I don’t Run to add days to my life, I Run to add Life to my days.” Ronald Rook

Running is Natural

Running is part of our physical ability like walking or jumping. Under fearful circumstances, we all can run. It also could be a choice under less strenuous conditions, but still, we need the spark to start. In the ancient world, Greece, Persia, and Egypt, people used running to deliver messages. Well, we have plenty of mail carriers today, so we can convince ourselves of the other benefits of running like increased lung capacity, lessening the effects of asthma, strengthening the immune system, our joints, reducing our stress, and improving our mood and confidence. Hopefully, one of those reasons is strong enough to push us out the door and try it.

Running Motivation

Running is like living life but on a higher volume.

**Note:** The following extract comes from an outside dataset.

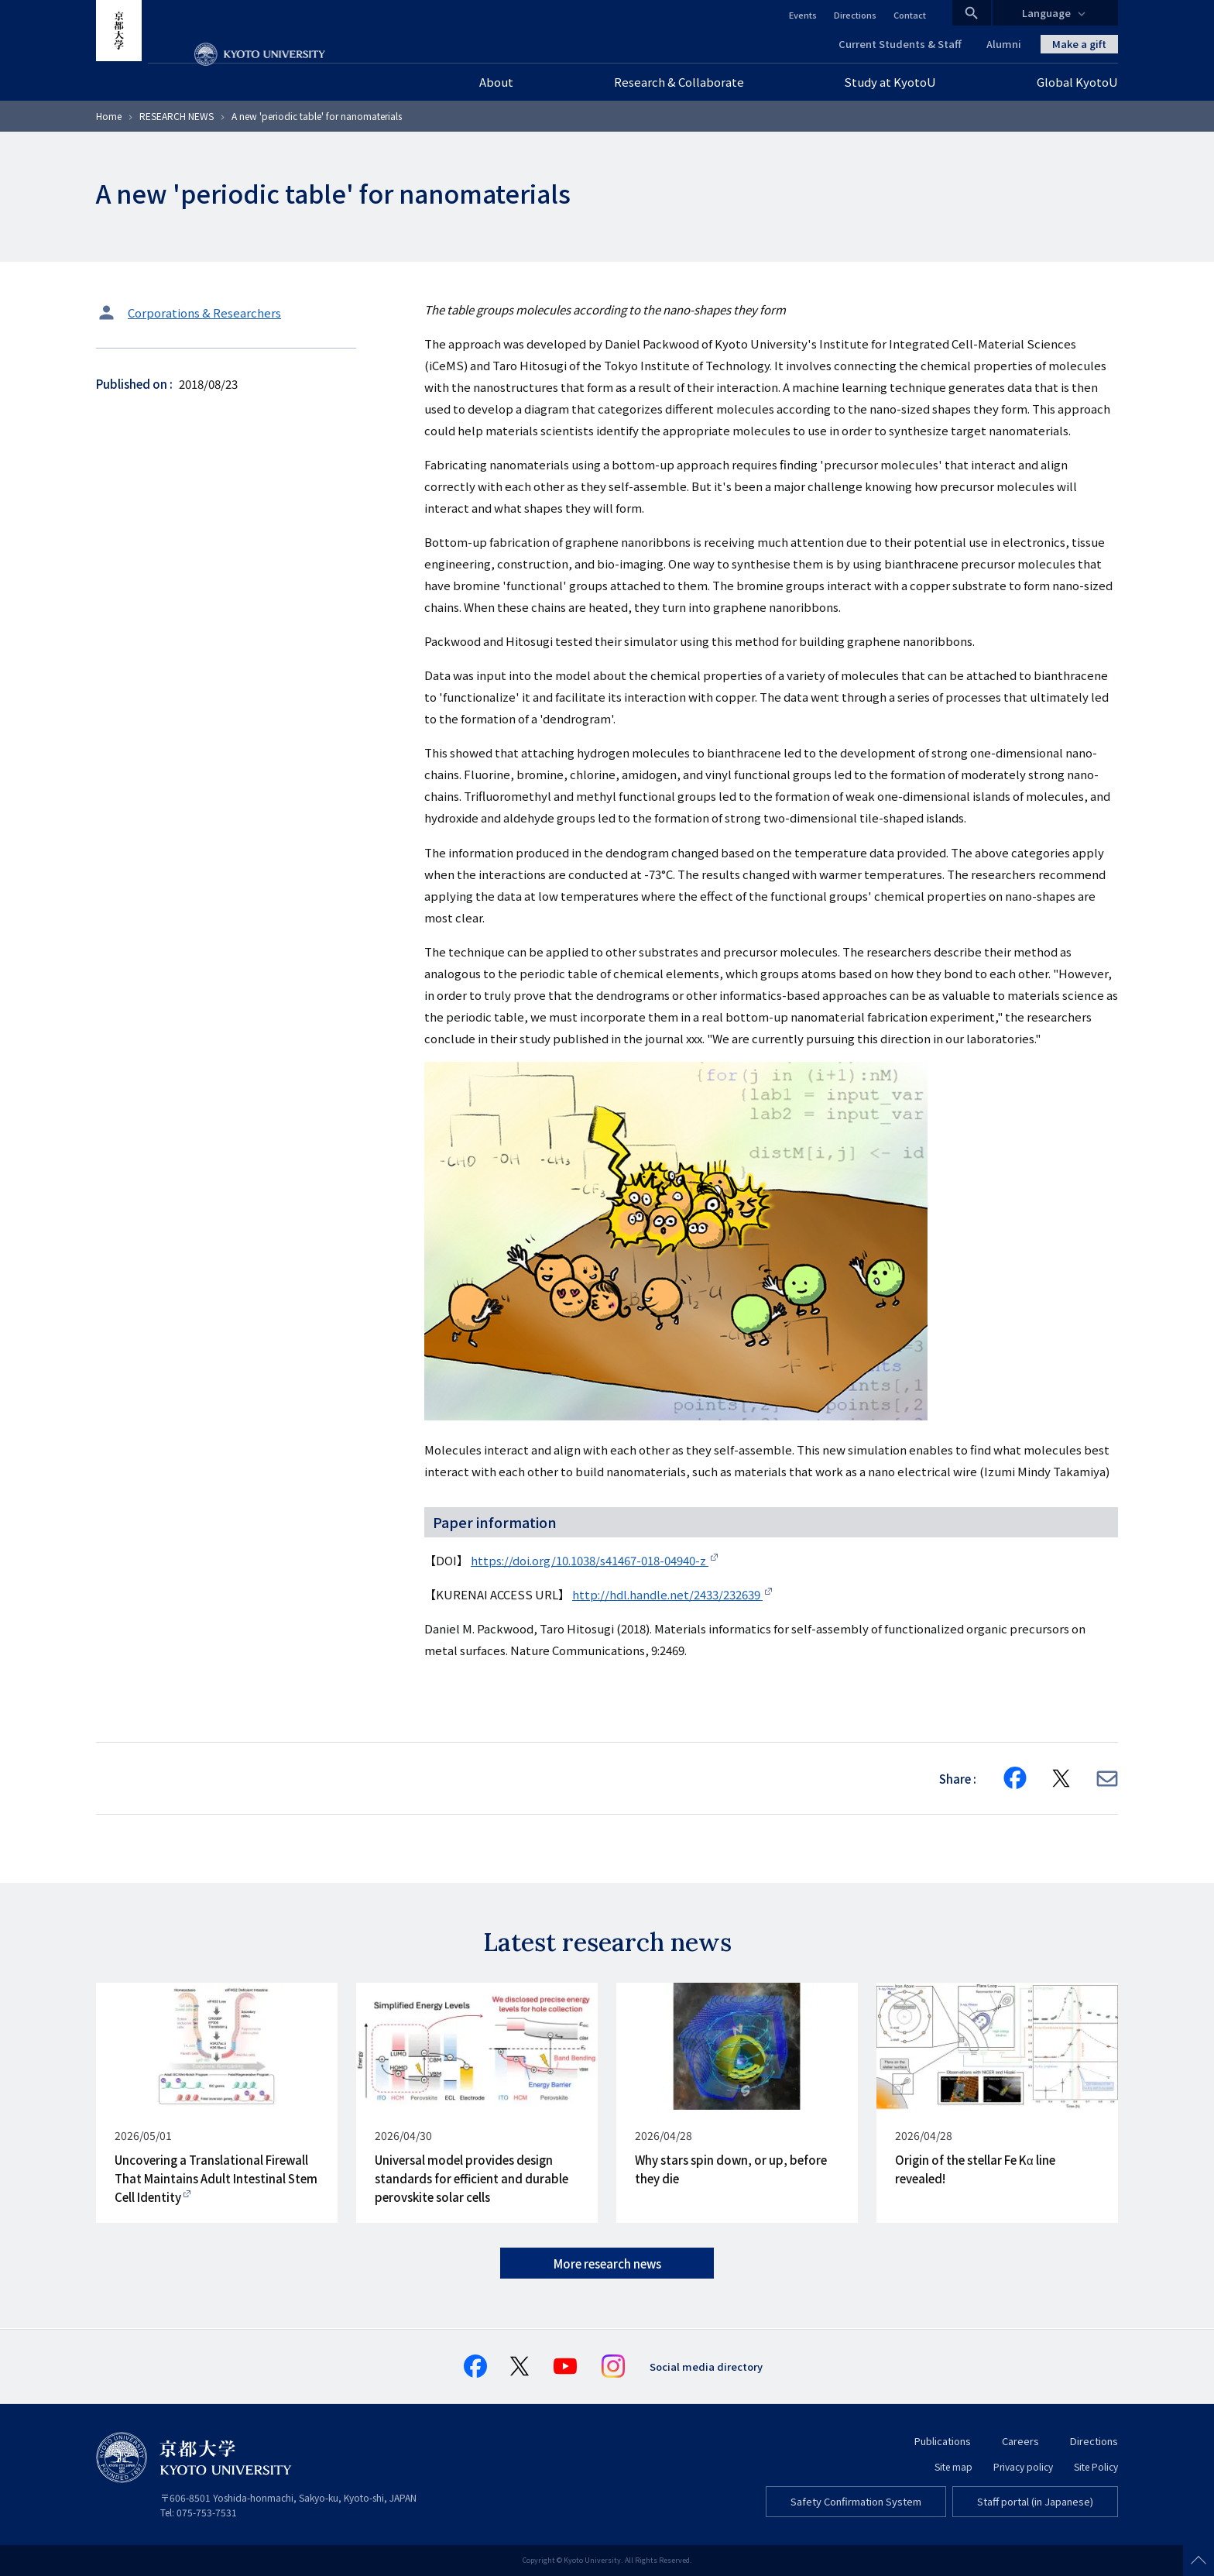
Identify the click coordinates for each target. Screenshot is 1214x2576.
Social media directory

The more you do it, the more you want to, and it does get easier. 😊 We all run as kids, and we do not need motivation. Then, how come as adults we do? Oh, yes, we are so busy being adults, going to work, paying bills, and our priorities change. We do actually run. We do “Run” errands all day long, so there is not one drop of energy left in the evening to do anymore ‘running.’ Well, when we ran out of reasoning, the only strategy left is self-discipline. We do use our will force for a lot of other goals; it is only a matter of choice whether to include running as well.

My first 5K

My first 5K took place in March, 2017. It was a charity race in favor of St. Jude Hospital, fighting children’s cancer, organized by Fit2Run. I always thought of those race runners as superhumans, and never picture myself among them. Somehow, the year before, I got a subscription to Runners’ World to find out that ‘regular humans’ like me can participate too. So, here I was at the race with my bib and my ankle chip, ready to start. The speech before the race touched on the pain we all had—lost a family or friend to cancer. That’s why we were here—to help, no additional motivation was needed. I got shin pain, leg cramps, and persistent thirst, but those were to be expected. What I didn’t know was how good I felt after the finish from the cheer of the crowd and the contentment of my small contribution. And that was contagious—five years later still going and not planning to stop.